What is being asked = Reproduce the following lines verbatim, omitting the pictures from your output.

Provided data =

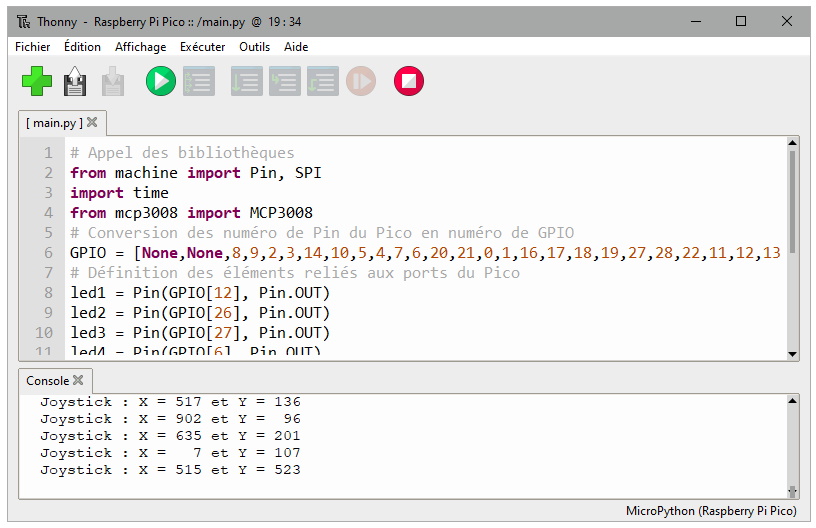
Task: Click the Save file floppy icon
Action: (112, 81)
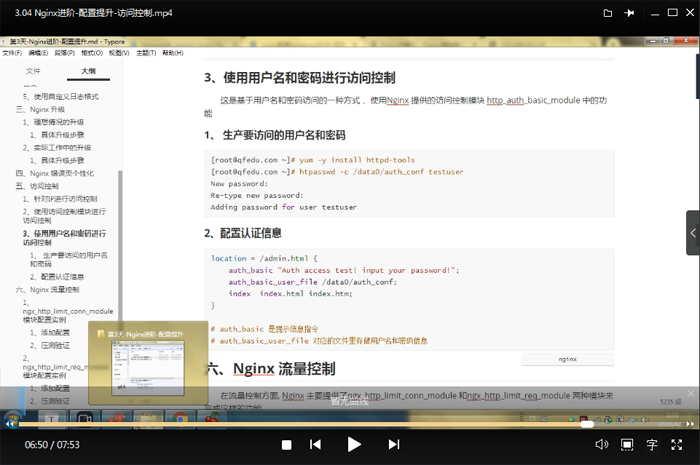Open the folder icon in title bar
This screenshot has height=465, width=700.
(607, 13)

Answer to the problem =
Task: Click the Save file floppy icon
Action: (112, 81)
Open the folder icon in title bar
This screenshot has height=465, width=700.
(607, 13)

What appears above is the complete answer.